The calculation processes of convolution calculation, full-connection calculation and the like in the neural network mainly comprise multiply-accumulate calculation, so that functional layers such as convolution layers and full-connection layers can be realized through memristor arrays. For example, the weighted weights of the convolutional layers and the fully-connected layers can be represented by the array conductance of the memristor array, while the inputs of the convolutional layers and the fully-connected layers can be represented by the corresponding voltage excitations, so that the convolutional calculation and the fully-connected calculation can be respectively realized according to the kirchhoff's law. For example, with different parameter mapping manners, the multiply-accumulate calculation of one processing layer may be implemented by using one memristor array, or the multiply-accumulate calculation of multiple processing layers may be implemented by using one memristor array, which is not limited by the present disclosure.

Fig. 4 shows a schematic block diagram of a data processing apparatus provided in at least one embodiment of the present disclosure. The data processing device is used for data processing of a neural network, for example, the neural network comprises at least one first processing layer and at least one second processing layer, the at least one first processing layer being closer to an input of the neural network than the at least one second processing layer.

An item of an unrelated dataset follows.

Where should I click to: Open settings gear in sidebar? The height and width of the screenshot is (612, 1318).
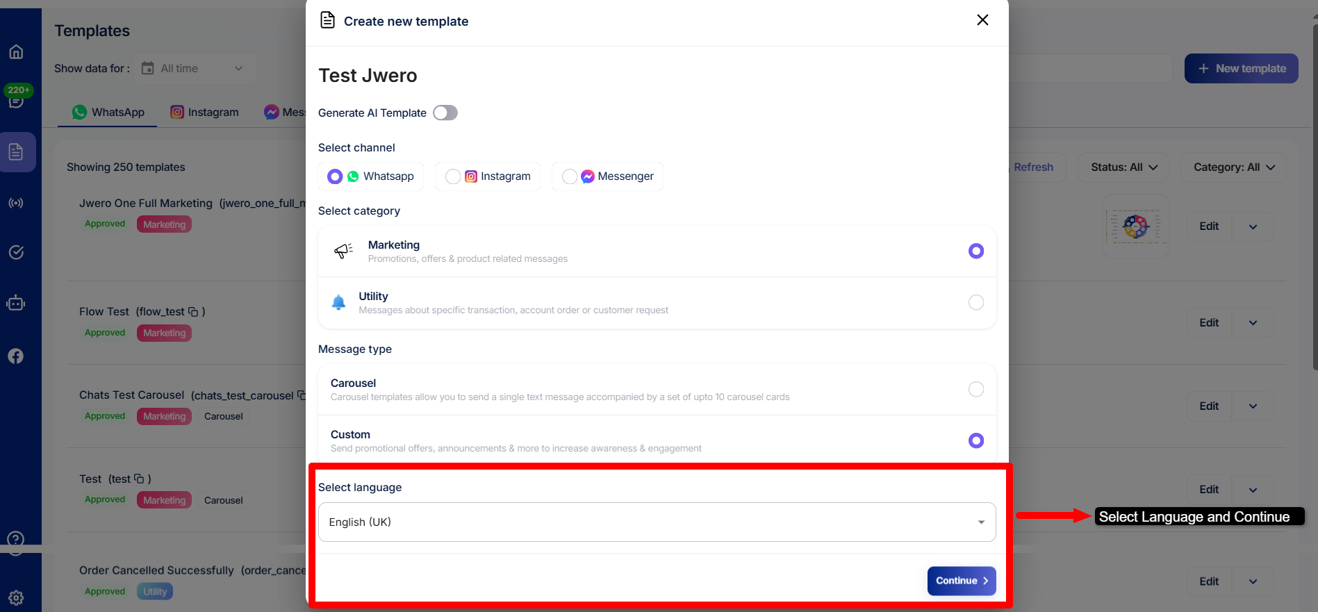point(16,597)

For example, as shown in fig. 3, the neural network includes a first convolutional layer 201 and a second convolutional layer 202, where the second convolutional layer 202 is closer to the output end of the neural network than the first convolutional layer 201, and the first convolutional layer is a first processing layer and the second convolutional layer is a second processing layer.

For example, in other embodiments, the neural network may include 5 processing layers, which are a first processing layer 1, a first processing layer 2, a first processing layer 3, a second processing layer 1, and a second processing layer 2 in sequence along the direction from the input end to the output end, for example, the first processing layer 1 to the first processing layer 3 may all be convolutional layers, and the second processing layer 1 and the second processing layer 2 may be convolutional layers or fully-connected layers.

For example, the second processing layer comprises the last processing layer of the neural network, i.e. the processing layer of the neural network closest to the output comprising the multiply-accumulate calculation. The first processing layer includes other processing layers of the neural network except for a second processing layer closest to an output of the neural network.

For a large-scale neural network, in order to deal with the non-ideal factors of the memristor, a mixed training strategy can be adopted, for example, the neural network is trained firstly, the ideal weight of the neural network trained by software is mapped to the memristor array, then the weight of the second processing layer of the neural network is subjected to online fine tuning, and as the weight of the second processing layer can be adjusted only and the weight value of the first processing layer is not adjusted, the non-ideal factors of the memristor can be overcome with smaller training overhead, and the effect of the neural network is effectively improved.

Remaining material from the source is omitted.